The KKK originated in defeated Confederate states after the Civil War, but the epicenter of the revived klan in the early 1920s was well to the north of the Mason-Dixon line. The Upper Midwest was a stronghold—particularly Indiana, where the klan effectively controlled the state’s political system. In his latest enthralling historical narrative, A Fever in the Heartland, Pulitzer Prize- and National Book Award-winning author Timothy Egan charts the klan’s rapid rise and spectacular collapse in 1920s America.
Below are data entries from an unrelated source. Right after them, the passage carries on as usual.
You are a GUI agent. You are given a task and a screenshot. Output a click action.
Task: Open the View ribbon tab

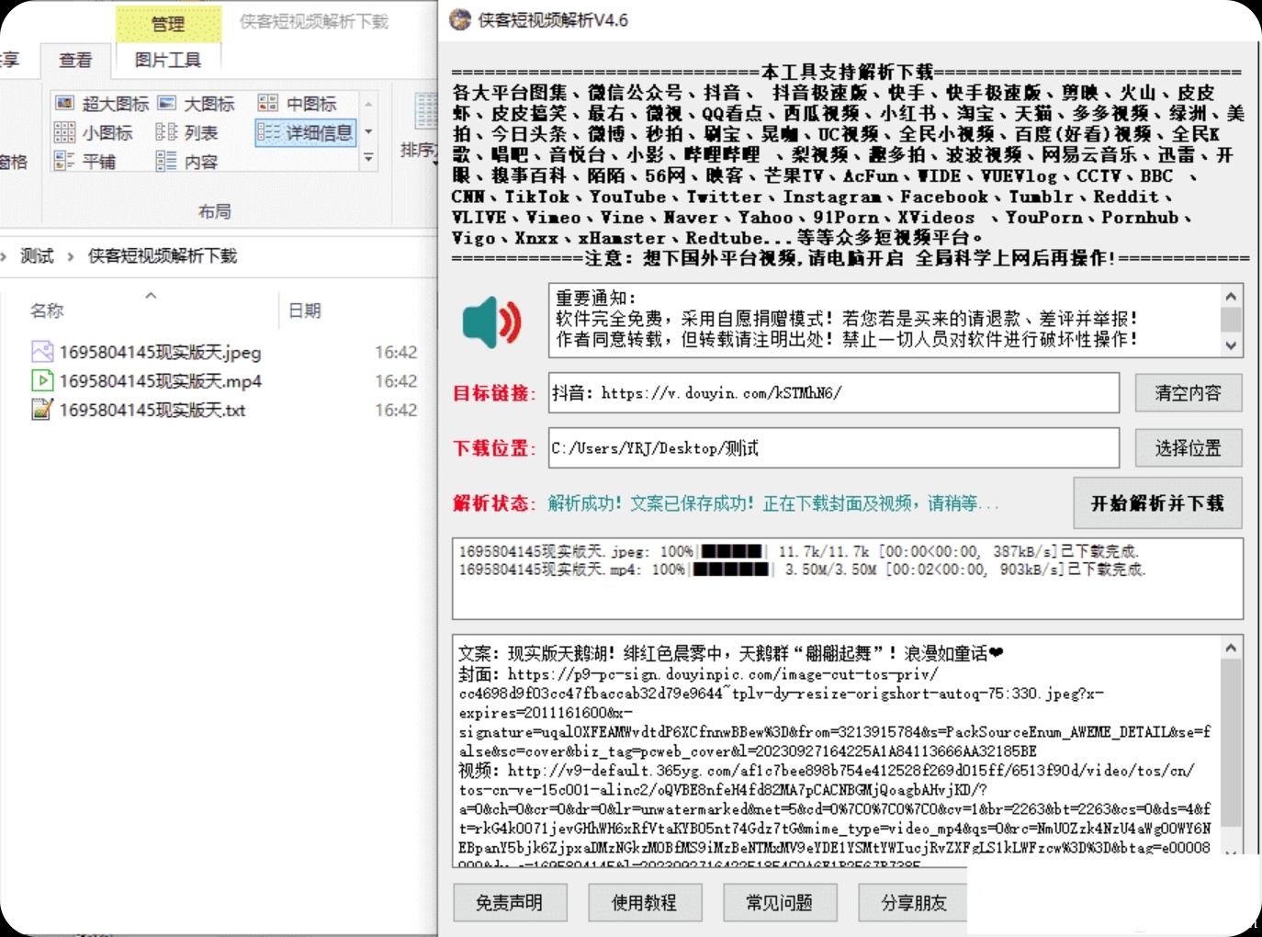click(x=75, y=61)
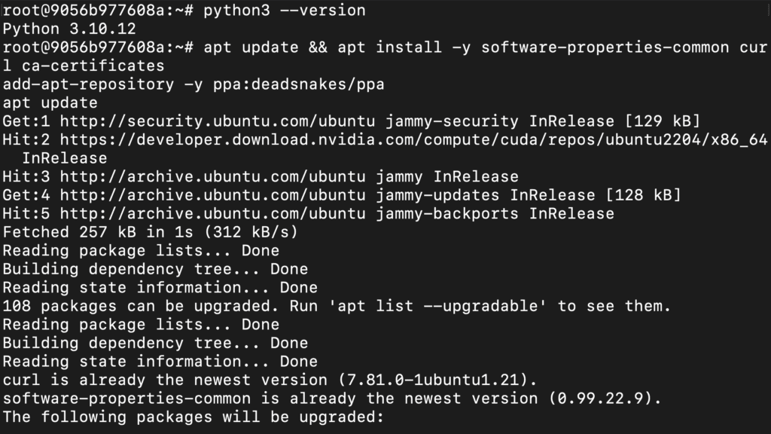Viewport: 771px width, 434px height.
Task: Click the "add-apt-repository -y ppa:deadsnakes/ppa" line
Action: pos(194,84)
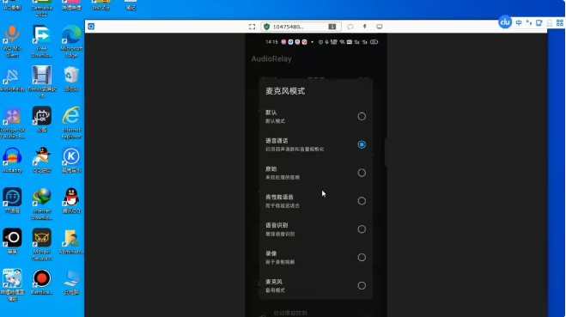The image size is (566, 317).
Task: Open the Internet Explorer desktop icon
Action: coord(71,123)
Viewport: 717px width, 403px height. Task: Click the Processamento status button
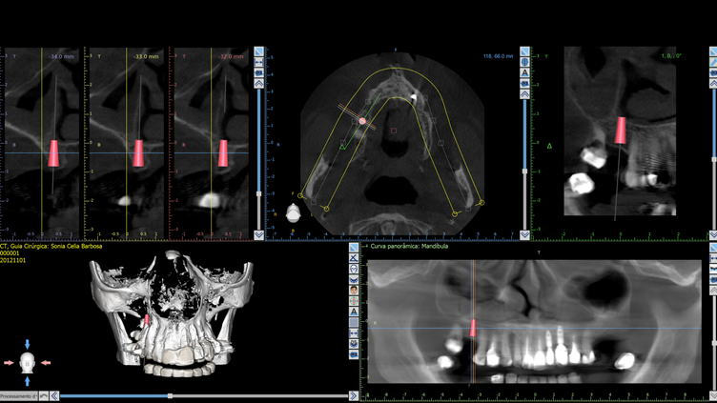(17, 395)
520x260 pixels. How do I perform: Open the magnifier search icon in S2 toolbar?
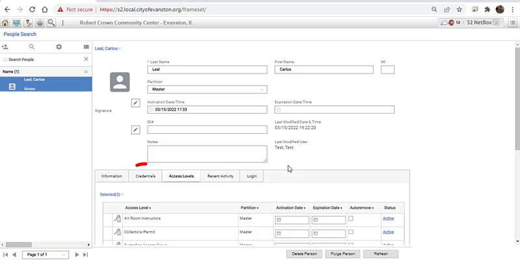coord(51,23)
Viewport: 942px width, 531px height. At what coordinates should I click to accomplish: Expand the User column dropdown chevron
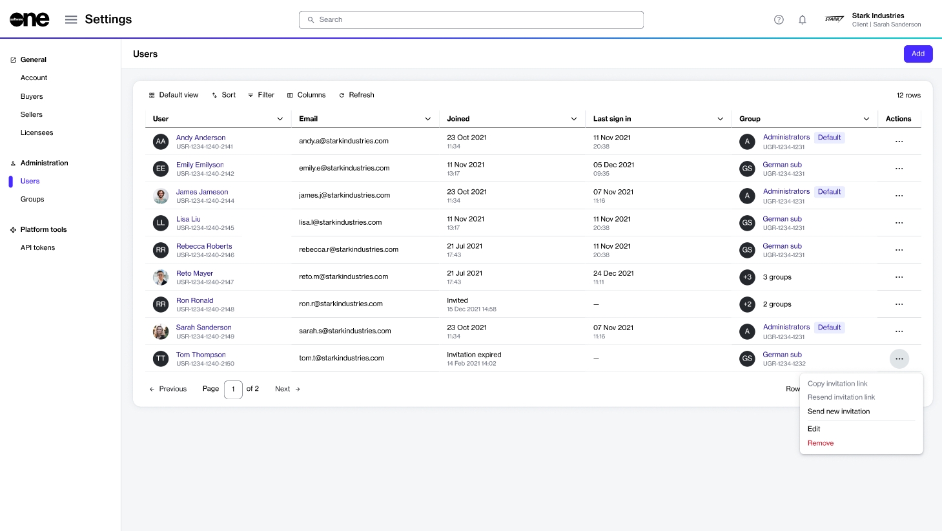click(x=280, y=119)
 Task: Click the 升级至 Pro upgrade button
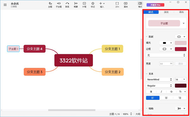[x=155, y=5]
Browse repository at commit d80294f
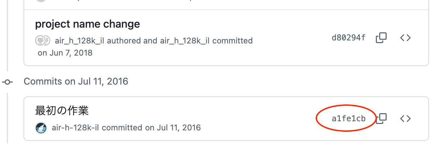 point(405,38)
The new klan rose in reaction to the convergence of four things: high levels of immigration from Catholic and Jewish people, the Great Migration of Black Americans, the release of the racist movie The Birth of a Nation and the widespread popularity of fraternal organizations. The KKK pretended to benignly uphold “Americanism” but not-so-secretly terrorized anyone who wasn’t a white Protestant, with the complicity of a staggering number of clergypeople.

Egan, author of bestsellers including The Worst Hard Time and A Pilgrimage to Eternity, homes in on Grand Dragon D.C. Stephenson, “the most talented psychopath ever to tread the banks of the Wabash,” who ran the Indiana KKK, of which the governor was a proud member. A serial sexual predator, Stephenson had not-unrealistic aspirations for high office—even the White House. But his plans were derailed when he sexually and physically abused Madge Oberholtzer, an educated young professional whose brave response helped turn public opinion. Egan skillfully leads readers through the horrifying experiences of Oberholtzer and a handful of other beleaguered klan opponents. 

American democracy had a close call in the 1920s. The KKK disintegrated as a powerful political force, but not before its influence helped pass much of its anti-immigrant and Jim Crow agenda. Its malevolence went underground for a while, but history shows that it has resurfaced again and again, like in the 1950s and ’60s. A Fever in the Heartland is just one important chapter in an ongoing history.